Put every line of the records below into a JSON array of strings, one string per line, leaving out blank lines.
┌─ The input
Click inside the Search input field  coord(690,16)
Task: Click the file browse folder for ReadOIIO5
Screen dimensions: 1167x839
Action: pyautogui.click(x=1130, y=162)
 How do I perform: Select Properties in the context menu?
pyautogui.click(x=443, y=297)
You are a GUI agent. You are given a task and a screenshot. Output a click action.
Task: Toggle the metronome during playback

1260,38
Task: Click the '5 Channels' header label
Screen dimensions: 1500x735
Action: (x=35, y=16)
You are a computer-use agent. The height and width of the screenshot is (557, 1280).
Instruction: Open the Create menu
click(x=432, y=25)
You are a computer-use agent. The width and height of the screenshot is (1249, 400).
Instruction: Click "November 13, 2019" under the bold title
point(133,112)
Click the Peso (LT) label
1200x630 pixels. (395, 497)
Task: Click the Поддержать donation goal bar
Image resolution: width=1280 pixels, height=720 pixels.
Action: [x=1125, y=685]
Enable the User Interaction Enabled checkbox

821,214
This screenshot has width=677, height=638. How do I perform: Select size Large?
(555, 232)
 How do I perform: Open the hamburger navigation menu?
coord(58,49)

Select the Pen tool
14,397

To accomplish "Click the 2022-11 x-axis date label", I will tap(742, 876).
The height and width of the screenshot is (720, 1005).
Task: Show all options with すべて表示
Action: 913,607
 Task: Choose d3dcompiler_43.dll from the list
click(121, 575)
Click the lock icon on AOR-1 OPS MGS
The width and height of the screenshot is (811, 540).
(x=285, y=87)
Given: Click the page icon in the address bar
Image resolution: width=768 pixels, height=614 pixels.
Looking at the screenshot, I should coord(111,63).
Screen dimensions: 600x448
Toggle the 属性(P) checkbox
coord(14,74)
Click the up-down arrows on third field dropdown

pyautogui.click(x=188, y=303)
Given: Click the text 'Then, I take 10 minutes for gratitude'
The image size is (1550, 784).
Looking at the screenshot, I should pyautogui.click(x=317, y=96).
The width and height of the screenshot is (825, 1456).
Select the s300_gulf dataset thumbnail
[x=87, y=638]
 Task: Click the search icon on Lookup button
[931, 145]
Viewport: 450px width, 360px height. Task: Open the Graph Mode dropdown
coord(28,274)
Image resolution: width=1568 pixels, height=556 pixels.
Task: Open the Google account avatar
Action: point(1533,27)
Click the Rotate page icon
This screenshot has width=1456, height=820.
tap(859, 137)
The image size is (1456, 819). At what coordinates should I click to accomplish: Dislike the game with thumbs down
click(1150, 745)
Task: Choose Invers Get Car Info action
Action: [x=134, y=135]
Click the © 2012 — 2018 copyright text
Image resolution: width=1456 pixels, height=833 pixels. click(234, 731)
└─
▶ **The reply**:
[
  "Click inside the Search input field  coord(690,16)",
  "Task: Click the file browse folder for ReadOIIO5",
  "Screen dimensions: 1167x839",
  "Action: pyautogui.click(x=1130, y=162)",
  " How do I perform: Select Properties in the context menu?",
  "pyautogui.click(x=443, y=297)",
  "You are a GUI agent. You are given a task and a screenshot. Output a click action.",
  "Task: Toggle the metronome during playback",
  "1260,38",
  "Task: Click the '5 Channels' header label",
  "Screen dimensions: 1500x735",
  "Action: (x=35, y=16)",
  "You are a computer-use agent. The height and width of the screenshot is (557, 1280).",
  "Instruction: Open the Create menu",
  "click(x=432, y=25)",
  "You are a computer-use agent. The width and height of the screenshot is (1249, 400).",
  "Instruction: Click \"November 13, 2019\" under the bold title",
  "point(133,112)",
  "Click the Peso (LT) label",
  "1200x630 pixels. (395, 497)",
  "Task: Click the Поддержать donation goal bar",
  "Image resolution: width=1280 pixels, height=720 pixels.",
  "Action: [x=1125, y=685]",
  "Enable the User Interaction Enabled checkbox",
  "821,214",
  "This screenshot has width=677, height=638. How do I perform: Select size Large?",
  "(555, 232)",
  " How do I perform: Open the hamburger navigation menu?",
  "coord(58,49)",
  "Select the Pen tool",
  "14,397",
  "To accomplish \"Click the 2022-11 x-axis date label\", I will tap(742, 876).",
  "The height and width of the screenshot is (720, 1005).",
  "Task: Show all options with すべて表示",
  "Action: 913,607",
  " Task: Choose d3dcompiler_43.dll from the list",
  "click(121, 575)",
  "Click the lock icon on AOR-1 OPS MGS",
  "The width and height of the screenshot is (811, 540).",
  "(x=285, y=87)",
  "Given: Click the page icon in the address bar",
  "Image resolution: width=768 pixels, height=614 pixels.",
  "Looking at the screenshot, I should coord(111,63).",
  "Screen dimensions: 600x448",
  "Toggle the 属性(P) checkbox",
  "coord(14,74)",
  "Click the up-down arrows on third field dropdown",
  "pyautogui.click(x=188, y=303)",
  "Given: Click the text 'Then, I take 10 minutes for gratitude'",
  "The image size is (1550, 784).",
  "Looking at the screenshot, I should pyautogui.click(x=317, y=96).",
  "The width and height of the screenshot is (825, 1456).",
  "Select the s300_gulf dataset thumbnail",
  "[x=87, y=638]",
  " Task: Click the search icon on Lookup button",
  "[931, 145]",
  "Viewport: 450px width, 360px height. Task: Open the Graph Mode dropdown",
  "coord(28,274)",
  "Image resolution: width=1568 pixels, height=556 pixels.",
  "Task: Open the Google account avatar",
  "Action: point(1533,27)",
  "Click the Rotate page icon",
  "This screenshot has width=1456, height=820.",
  "tap(859, 137)",
  "The image size is (1456, 819). At what coordinates should I click to accomplish: Dislike the game with thumbs down",
  "click(1150, 745)",
  "Task: Choose Invers Get Car Info action",
  "Action: [x=134, y=135]",
  "Click the © 2012 — 2018 copyright text",
  "Image resolution: width=1456 pixels, height=833 pixels. click(234, 731)"
]